Sinestesia
No conocía este jardín, pese a estar inaugurado desde 2004. Cuando entré, lo percibí como cualquier parque, uno normal y corriente, pero al adentrarme empecé a notar un roce raro en las manos.
El primer árbol que me llamó la atención fue el almendro. Se encuentra un poco alejado de la entrada, pero su copa sonrosada sobresale por encima de todos los demás árboles. Algunas de las flores ya habían caído al suelo, pero despertaban la misma sensación en la punta de los dedos que las que aún permanecían en las ramas: algo suave, tan terso que apenas notas que lo estás tocando, pero ahí está, y no en tus manos, sino en tus ojos. Da la impresión de que se dormiría de lujo en un lecho de esos pétalos.
Cuando miras al suelo, buscando las flores caídas, una se pregunta cómo la tierra y las piedras no rasgan algo así de delicado. Tal vez porque han caído con la misma delicadeza y el gravilloso suelo le concede clemencia.
Al adentrarme un poco más en el jardín, siento punzadas leves en la piel de las manos. La pinocha cubre la tierra y las ramas de otras plantas, como adornos, como pendientes. Algunas hojas de esas plantas tienen el borde algo aserrado, mientras que otras tienen el envés empelusado, y el límite entre lo suave y lo rasposo se difumina en mi cabeza, porque esas hojas no pinchan ni arañan como el suelo, pero de alguna manera se enganchan a las curvas de las huellas dactilares.

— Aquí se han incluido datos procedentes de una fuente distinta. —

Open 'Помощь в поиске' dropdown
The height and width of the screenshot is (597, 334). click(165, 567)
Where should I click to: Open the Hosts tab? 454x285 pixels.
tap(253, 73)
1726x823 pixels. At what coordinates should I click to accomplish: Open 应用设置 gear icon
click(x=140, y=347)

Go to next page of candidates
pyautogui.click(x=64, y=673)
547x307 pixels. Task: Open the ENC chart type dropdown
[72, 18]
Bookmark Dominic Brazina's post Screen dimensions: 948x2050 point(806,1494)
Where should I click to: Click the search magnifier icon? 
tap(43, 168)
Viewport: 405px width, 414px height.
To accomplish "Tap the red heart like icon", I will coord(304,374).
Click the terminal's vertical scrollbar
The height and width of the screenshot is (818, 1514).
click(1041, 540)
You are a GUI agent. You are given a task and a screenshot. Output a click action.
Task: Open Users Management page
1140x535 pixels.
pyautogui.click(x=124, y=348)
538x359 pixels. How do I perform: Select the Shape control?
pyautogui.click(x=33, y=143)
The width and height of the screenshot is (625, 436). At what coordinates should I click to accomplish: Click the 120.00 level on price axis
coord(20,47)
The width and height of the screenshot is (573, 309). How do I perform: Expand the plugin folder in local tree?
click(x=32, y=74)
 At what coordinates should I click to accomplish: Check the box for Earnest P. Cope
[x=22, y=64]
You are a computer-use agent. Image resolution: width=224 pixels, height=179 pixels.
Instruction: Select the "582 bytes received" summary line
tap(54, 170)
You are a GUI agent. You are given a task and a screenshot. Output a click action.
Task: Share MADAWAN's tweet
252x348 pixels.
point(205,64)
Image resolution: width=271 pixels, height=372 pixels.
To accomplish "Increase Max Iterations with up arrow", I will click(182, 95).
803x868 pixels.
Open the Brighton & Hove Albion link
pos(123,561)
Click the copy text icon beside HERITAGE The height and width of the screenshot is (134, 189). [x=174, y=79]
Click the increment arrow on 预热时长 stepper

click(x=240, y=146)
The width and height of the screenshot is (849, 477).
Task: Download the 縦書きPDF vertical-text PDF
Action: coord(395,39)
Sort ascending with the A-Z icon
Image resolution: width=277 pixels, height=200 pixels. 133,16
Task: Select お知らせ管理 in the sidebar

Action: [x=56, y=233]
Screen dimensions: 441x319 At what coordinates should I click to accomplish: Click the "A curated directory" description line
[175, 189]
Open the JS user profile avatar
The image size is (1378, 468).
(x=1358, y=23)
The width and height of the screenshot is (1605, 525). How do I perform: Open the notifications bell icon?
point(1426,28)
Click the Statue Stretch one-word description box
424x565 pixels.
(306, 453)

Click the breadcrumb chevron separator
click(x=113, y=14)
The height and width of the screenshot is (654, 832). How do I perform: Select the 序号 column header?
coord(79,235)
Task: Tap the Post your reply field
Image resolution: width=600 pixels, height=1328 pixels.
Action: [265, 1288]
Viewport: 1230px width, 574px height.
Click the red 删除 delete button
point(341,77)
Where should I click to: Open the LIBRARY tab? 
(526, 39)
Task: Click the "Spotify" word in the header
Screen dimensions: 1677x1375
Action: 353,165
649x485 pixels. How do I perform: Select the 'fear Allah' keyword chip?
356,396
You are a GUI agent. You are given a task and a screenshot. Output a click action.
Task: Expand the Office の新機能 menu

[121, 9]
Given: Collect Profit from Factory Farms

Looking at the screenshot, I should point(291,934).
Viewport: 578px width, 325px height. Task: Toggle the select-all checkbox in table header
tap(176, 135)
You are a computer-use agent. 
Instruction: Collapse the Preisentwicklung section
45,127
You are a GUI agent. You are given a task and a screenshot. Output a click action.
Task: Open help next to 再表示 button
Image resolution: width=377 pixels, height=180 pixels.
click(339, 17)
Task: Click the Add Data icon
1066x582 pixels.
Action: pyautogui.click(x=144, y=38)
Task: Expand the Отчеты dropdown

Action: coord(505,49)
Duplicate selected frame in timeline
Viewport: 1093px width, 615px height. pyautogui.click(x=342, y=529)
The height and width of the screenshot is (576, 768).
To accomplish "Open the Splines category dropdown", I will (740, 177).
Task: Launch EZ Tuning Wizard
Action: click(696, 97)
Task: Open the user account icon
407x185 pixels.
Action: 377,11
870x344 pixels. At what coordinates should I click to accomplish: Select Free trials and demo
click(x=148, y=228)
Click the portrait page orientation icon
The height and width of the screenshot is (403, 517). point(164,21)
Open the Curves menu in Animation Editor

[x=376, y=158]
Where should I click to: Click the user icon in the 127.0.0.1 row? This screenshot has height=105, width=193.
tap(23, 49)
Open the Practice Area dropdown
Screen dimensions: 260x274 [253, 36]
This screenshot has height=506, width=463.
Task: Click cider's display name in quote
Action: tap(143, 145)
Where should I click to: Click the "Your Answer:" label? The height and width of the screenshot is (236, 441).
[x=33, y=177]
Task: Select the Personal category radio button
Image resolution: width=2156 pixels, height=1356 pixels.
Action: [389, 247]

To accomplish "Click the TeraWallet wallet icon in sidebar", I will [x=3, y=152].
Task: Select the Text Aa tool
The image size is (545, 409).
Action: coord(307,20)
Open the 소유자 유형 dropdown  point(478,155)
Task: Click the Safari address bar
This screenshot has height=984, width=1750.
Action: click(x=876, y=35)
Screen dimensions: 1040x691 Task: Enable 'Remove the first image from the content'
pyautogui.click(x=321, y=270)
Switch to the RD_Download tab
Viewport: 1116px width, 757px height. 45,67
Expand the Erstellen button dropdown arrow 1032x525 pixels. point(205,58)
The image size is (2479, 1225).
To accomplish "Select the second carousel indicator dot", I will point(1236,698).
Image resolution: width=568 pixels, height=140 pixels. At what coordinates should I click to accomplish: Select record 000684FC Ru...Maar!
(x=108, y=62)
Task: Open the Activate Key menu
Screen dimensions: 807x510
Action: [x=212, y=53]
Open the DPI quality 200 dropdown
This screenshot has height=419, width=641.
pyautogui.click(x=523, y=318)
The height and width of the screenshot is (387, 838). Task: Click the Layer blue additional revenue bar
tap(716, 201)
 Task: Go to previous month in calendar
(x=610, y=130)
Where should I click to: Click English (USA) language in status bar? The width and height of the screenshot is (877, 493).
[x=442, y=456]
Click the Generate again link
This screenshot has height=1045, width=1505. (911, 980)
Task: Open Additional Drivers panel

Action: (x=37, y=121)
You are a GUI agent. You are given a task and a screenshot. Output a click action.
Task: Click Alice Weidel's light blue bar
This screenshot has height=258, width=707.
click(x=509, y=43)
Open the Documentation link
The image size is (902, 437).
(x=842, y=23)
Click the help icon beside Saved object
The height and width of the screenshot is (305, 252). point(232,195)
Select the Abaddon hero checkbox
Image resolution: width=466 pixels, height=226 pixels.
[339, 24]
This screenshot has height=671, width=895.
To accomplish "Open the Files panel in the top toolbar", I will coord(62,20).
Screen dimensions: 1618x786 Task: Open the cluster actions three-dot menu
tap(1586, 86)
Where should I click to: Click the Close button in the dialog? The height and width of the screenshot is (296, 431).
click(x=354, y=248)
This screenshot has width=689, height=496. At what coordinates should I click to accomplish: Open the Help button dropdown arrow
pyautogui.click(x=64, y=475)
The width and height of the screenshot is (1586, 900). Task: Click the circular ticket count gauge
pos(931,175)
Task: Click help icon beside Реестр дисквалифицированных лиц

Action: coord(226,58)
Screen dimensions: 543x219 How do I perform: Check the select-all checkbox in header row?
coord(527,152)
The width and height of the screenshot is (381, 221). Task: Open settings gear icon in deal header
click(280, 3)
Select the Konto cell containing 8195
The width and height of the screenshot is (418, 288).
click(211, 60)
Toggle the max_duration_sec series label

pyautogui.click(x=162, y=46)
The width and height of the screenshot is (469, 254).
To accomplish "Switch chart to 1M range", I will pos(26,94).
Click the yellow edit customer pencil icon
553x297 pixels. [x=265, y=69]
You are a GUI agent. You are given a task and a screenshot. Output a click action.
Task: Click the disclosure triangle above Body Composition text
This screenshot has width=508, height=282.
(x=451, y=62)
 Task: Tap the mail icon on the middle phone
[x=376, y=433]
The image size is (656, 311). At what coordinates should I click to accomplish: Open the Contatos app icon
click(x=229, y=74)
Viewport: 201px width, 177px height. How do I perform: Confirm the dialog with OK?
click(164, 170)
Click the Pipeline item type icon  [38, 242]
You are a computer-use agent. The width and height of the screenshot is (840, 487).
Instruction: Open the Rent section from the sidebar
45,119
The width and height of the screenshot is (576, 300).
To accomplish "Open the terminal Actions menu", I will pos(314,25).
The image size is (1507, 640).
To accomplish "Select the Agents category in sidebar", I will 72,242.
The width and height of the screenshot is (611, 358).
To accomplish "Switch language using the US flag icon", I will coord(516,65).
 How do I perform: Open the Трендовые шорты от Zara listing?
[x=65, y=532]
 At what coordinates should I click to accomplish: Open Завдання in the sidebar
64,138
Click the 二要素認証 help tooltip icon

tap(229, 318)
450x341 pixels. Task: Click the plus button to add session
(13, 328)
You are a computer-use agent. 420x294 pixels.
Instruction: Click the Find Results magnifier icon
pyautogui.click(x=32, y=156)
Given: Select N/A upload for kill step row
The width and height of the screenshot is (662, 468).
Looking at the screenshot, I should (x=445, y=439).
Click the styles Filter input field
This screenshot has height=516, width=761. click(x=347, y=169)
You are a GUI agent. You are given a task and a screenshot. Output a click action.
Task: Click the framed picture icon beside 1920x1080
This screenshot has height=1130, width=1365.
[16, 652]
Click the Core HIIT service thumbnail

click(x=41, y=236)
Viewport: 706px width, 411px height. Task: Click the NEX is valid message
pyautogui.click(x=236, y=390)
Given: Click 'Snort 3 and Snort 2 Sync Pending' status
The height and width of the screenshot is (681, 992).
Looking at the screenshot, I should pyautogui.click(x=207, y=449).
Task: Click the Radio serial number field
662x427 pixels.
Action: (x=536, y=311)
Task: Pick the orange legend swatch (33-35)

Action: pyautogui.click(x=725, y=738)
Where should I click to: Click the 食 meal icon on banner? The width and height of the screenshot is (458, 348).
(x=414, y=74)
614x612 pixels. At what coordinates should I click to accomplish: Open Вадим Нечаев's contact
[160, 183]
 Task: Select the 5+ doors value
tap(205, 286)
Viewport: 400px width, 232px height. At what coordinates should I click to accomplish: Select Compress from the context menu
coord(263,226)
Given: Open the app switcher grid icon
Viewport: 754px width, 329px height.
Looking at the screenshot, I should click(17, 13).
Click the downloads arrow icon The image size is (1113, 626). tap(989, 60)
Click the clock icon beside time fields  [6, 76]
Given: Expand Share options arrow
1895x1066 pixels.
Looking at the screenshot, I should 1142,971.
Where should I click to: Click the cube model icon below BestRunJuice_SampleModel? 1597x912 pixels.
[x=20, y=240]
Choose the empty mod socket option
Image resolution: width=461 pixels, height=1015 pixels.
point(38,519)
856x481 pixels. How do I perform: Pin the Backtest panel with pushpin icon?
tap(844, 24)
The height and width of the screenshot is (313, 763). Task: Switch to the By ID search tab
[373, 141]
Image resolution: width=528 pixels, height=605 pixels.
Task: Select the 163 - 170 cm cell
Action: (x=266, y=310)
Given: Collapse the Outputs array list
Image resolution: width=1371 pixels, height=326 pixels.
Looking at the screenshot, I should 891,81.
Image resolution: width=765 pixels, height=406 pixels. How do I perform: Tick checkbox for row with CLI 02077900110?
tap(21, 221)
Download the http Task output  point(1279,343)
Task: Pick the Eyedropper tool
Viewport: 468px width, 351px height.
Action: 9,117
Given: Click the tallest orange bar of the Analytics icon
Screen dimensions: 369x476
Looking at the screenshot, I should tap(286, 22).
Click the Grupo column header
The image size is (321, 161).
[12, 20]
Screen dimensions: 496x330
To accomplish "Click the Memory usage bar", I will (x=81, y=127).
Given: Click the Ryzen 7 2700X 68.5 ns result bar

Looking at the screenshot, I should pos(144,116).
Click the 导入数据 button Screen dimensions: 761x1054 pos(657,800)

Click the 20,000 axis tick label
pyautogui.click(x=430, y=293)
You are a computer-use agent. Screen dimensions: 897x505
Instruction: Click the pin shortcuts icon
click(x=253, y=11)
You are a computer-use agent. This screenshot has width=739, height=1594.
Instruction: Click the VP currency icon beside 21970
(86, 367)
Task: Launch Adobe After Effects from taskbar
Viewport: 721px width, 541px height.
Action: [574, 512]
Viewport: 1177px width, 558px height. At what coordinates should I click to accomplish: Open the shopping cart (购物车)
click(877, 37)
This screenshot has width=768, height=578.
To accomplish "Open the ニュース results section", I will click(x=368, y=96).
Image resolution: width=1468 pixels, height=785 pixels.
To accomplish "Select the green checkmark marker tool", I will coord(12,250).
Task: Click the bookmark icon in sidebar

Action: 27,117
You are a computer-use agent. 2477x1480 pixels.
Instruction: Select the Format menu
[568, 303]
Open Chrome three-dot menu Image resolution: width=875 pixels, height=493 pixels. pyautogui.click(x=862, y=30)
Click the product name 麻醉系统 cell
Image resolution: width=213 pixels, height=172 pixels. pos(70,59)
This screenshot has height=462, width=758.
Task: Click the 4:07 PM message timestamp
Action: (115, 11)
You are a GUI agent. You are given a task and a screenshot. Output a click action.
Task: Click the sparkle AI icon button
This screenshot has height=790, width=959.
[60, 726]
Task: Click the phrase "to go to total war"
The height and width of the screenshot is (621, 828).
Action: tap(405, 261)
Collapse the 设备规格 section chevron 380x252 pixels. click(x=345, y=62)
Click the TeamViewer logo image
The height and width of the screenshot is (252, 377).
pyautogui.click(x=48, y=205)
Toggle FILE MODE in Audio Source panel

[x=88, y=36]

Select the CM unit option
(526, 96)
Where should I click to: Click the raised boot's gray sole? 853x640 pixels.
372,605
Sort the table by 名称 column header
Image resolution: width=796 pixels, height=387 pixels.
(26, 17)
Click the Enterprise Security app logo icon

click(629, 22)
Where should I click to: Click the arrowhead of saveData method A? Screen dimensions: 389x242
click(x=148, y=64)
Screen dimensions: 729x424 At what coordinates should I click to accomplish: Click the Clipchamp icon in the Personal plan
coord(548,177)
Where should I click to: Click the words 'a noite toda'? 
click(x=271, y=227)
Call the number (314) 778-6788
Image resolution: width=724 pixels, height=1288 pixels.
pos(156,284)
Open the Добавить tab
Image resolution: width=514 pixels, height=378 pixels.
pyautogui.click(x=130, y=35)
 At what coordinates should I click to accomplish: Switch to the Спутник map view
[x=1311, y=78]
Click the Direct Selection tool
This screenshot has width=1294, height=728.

Doy una vuelta por el parque, y veo un pino al que le está creciendo una enredadera por el tronco. Pienso que es un buen aderezo para una piel tan rugosa, y, de nuevo, se da la mezcla suave-áspero, y es que el tronco dibuja una curva doble perfecta hacia arriba. Casi parece el cuello de un cisne, casi parece que en lugar de corteza tenga plumas blancas, blandas y esponjosas, y me dan ganas de frotarme las palmas de las manos contra la ropa para deshacerme de las cosquillas.
Al final del parque diviso algunos palmitos, y el vello se me eriza, y siento un dolor ficticio al ver las espinas de sus peciolos, duras, estoicas, puntiagudas, guardianas de los frutos rojos de la hembra del palmito.
Voy por otro camino y veo un pino y la piel de su tronco viejo, y me sorprende lo agrietado y rugoso que es. Dentro de las grietas hay más grietas más finas, y seguro que a partir de ahí tiene más. Me miro los dedos y por un momento los veo igual de arrugados y secos que la madera de ese pino. Qué susto.
Por último, me decido a subir al mirador, donde los cuidadores alimentan a la colonia de gatos que vive en el parque. Y mis manos y mi cerebro vuelven a la calma al ver el suave pelaje de los mininos. No me hace falta acariciarlos, lo noto sólo con mirarlos. Al salir del parque, paso una última vez a mirar el almendro, y mi piel vuelve a adormecerse en un colchón de pétalos.